§ **Texto extraído**:
- - -
Jagoba Arrasate destituido del RCD Mallorca

La noticia cayó en la isla como un mazazo: Jagoba Arrasate ha sido destituido. Lo que debía ser un proyecto de estabilidad y crecimiento terminó convirtiéndose en una travesía llena de dudas, resultados irregulares y un desgaste que ya se hacía evidente en cada jornada. La directiva, que durante semanas había defendido la continuidad del técnico, finalmente decidió que el equipo necesitaba un cambio inmediato antes de que la temporada se complicara aún más.

El ambiente en Son Moix llevaba tiempo enrarecido. Las últimas derrotas, la falta de gol y la sensación de que el equipo había perdido su identidad fueron erosionando la figura del entrenador. La última jornada fue el detonante, un partido que dejó al equipo tocado y que aceleró una decisión que, aunque muchos intuían, pocos esperaban tan pronto.

La destitución de Jagoba Arrasate convierte al técnico vasco en el octavo entrenador despedido en LaLiga esta temporada. Su salida se suma a una campaña marcada por la impaciencia y los cambios constantes en los banquillos, donde cada tropiezo pesa más que nunca.
- - -
§ **Sección de datos**:
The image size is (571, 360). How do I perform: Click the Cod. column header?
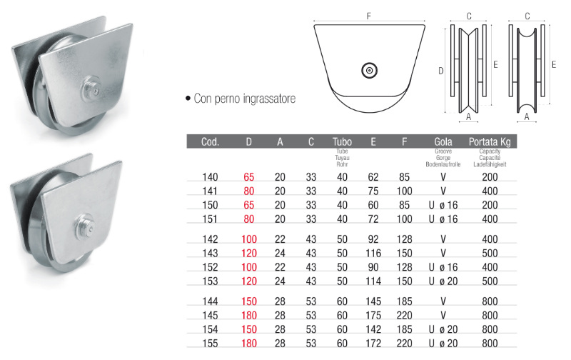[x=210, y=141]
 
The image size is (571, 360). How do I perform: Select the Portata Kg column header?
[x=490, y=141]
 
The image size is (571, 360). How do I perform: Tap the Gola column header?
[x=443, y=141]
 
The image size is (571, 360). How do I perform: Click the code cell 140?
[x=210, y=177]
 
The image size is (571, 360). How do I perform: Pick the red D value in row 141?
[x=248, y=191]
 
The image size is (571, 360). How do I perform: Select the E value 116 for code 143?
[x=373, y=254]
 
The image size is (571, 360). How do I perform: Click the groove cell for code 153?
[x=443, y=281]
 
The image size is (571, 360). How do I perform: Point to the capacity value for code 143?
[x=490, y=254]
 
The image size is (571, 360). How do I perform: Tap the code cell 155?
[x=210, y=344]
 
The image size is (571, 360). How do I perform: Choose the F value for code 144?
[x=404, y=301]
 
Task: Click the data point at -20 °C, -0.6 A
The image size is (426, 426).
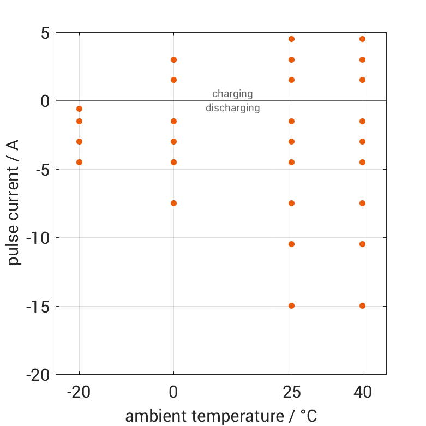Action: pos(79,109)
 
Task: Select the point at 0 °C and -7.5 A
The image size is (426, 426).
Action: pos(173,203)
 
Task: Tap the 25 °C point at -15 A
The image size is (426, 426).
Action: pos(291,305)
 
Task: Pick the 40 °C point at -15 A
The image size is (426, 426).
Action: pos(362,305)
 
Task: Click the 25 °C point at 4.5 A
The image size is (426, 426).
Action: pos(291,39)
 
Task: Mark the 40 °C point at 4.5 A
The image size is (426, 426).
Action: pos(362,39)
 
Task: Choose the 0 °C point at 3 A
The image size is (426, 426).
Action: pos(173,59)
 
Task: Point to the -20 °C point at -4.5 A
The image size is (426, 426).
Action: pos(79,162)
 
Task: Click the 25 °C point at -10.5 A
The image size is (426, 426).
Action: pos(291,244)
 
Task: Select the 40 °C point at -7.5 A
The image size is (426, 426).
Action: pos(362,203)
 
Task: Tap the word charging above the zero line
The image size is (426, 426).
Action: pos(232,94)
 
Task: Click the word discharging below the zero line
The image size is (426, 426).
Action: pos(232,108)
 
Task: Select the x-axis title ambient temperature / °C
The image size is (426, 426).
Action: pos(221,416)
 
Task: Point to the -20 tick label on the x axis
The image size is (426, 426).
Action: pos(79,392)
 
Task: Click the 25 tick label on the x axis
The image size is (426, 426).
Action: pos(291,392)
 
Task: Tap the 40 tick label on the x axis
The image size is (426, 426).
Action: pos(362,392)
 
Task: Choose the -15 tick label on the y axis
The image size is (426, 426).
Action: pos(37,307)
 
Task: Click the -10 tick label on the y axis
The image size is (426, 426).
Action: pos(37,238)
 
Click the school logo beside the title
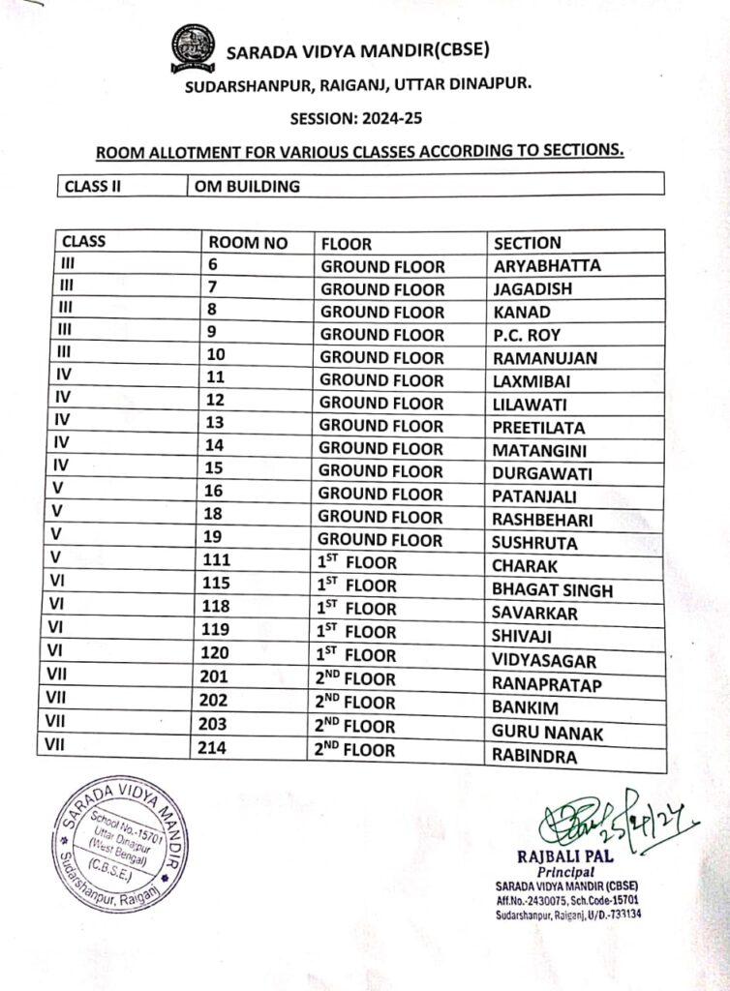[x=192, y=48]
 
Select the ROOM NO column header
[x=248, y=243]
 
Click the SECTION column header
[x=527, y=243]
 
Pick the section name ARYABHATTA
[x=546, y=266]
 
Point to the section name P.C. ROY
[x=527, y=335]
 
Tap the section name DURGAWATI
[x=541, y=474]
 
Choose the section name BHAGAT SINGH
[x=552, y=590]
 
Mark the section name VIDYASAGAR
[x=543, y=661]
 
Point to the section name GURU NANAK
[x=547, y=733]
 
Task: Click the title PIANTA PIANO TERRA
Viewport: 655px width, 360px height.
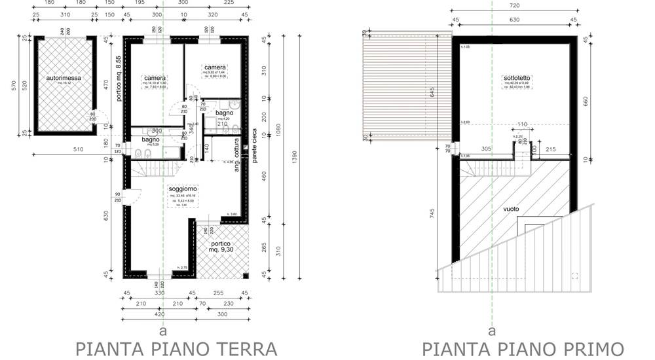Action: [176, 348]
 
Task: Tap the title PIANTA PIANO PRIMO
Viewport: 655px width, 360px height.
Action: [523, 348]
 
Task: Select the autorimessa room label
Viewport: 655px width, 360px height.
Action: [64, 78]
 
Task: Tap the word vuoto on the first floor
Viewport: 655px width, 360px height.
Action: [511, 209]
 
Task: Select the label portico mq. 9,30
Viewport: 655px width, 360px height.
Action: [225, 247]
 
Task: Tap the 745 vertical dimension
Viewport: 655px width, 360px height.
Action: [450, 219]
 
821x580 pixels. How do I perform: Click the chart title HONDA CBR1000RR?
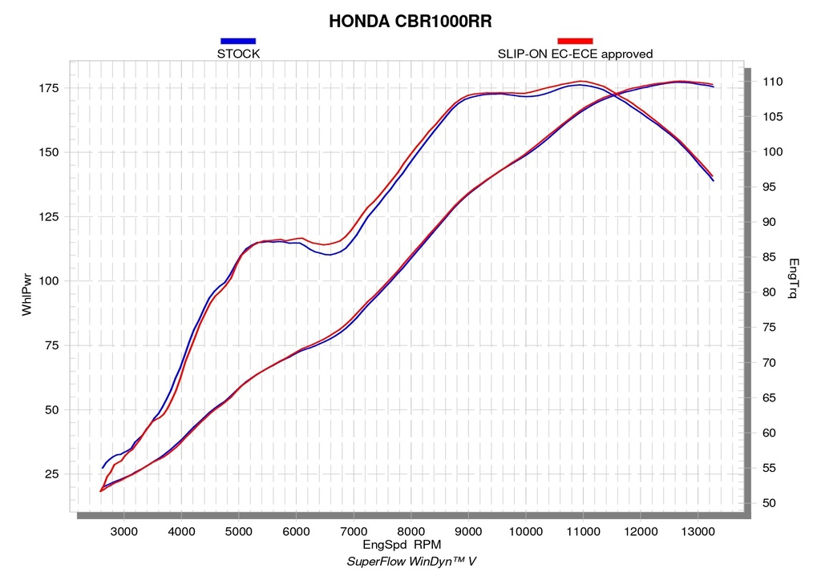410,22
- - -
§ **Partes del ejercicio**:
(a) Copia literalmente del texto sobre la destitución de Jagoba Arrasate el fragmento que va desde "Jagoba Arrasate destituido" hasta "complicara aún más.", ambos incluidos.
(b) Sigue escribiendo el texto sobre la destitución de Jagoba Arrasate a partir de su última frase.

§ **Tus respuestas**:
(a)
Jagoba Arrasate destituido del RCD Mallorca

La noticia cayó en la isla como un mazazo: Jagoba Arrasate ha sido destituido. Lo que debía ser un proyecto de estabilidad y crecimiento terminó convirtiéndose en una travesía llena de dudas, resultados irregulares y un desgaste que ya se hacía evidente en cada jornada. La directiva, que durante semanas había defendido la continuidad del técnico, finalmente decidió que el equipo necesitaba un cambio inmediato antes de que la temporada se complicara aún más.

(b)
En la categoría de plata el ritmo es todavía más frenético: 17 entrenadores han sido destituidos desde el inicio del curso. La igualdad extrema y la presión por no descolgarse han provocado un carrusel de decisiones que supera con creces al de Primera.

Entre las opciones que el Mallorca puede manejar aparecen entrenadores que están disponibles y encajan con lo que el club necesita ahora mismo. Diego Martínez es uno de los nombres más sólidos: conoce la Liga, está libre y tiene experiencia en reactivar equipos en situaciones delicadas. Otro perfil que encaja es Javi Gracia, acostumbrado a llegar a proyectos que requieren orden inmediato y estabilidad.

Mientras tanto, la afición mallorquinista vive estas horas con una mezcla de inquietud y esperanza. Saben que el equipo tiene potencial, pero también que el margen de error se ha reducido al mínimo. El próximo entrenador no solo deberá sumar puntos: deberá reconstruir la confianza del vestuario y recuperar la identidad perdida.

El reloj corre y Son Moix contiene la respiración. El relevo llegará pronto, y con él, una nueva etapa que puede marcar el rumbo del Mallorca en una temporada que ya ha demostrado ser mucho más turbulenta de lo previsto.